(DATASET Opens)

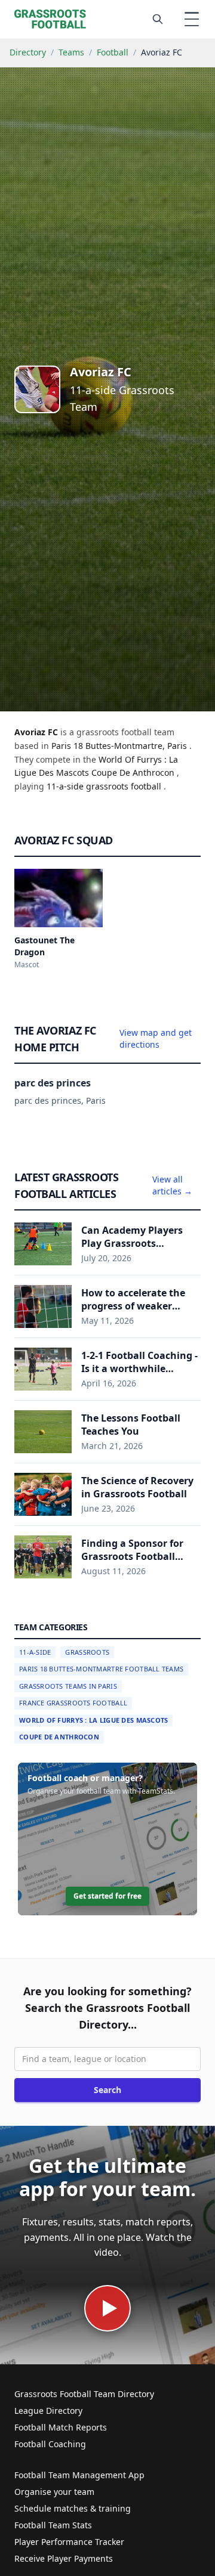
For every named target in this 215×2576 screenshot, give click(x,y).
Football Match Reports (60, 2427)
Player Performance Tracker (69, 2541)
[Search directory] (157, 19)
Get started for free (107, 1896)
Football (112, 52)
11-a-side (66, 786)
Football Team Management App (79, 2475)
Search (107, 2089)
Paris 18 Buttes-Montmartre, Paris (120, 745)
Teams (71, 52)
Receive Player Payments (63, 2558)
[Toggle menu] (192, 19)
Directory (28, 52)
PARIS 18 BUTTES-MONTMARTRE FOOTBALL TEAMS (101, 1668)
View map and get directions (155, 1038)
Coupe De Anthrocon (59, 1736)
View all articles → (172, 1185)
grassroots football (125, 786)
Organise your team (54, 2491)
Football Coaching (50, 2444)
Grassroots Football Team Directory (84, 2393)
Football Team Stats (53, 2525)
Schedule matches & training (72, 2508)
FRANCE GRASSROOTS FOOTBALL (73, 1702)
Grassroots (87, 1652)
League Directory (48, 2410)
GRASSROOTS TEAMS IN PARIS (68, 1686)
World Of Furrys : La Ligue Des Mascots (93, 1720)
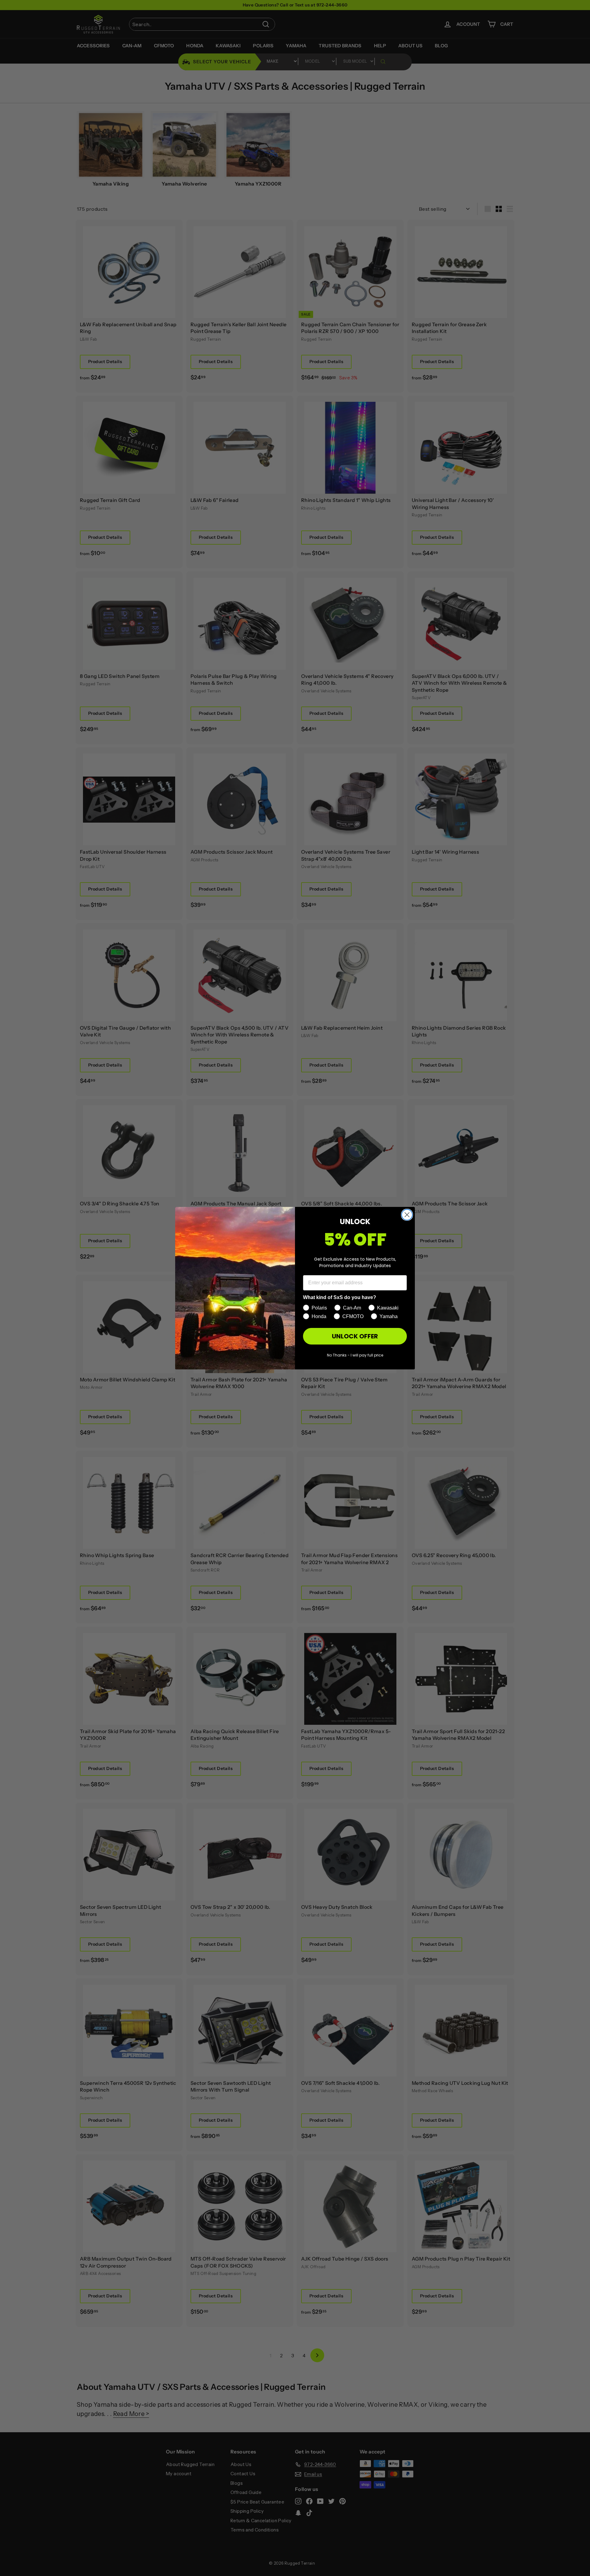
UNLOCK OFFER (355, 1336)
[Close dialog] (407, 1214)
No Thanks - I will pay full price (355, 1355)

(DATASET Closes)

**EXERCISE DESCRIPTION**
Determine the number of lines in the records that contain the word "Player", and provide that number alone.

**REPLY TO THE EXERCISE**
2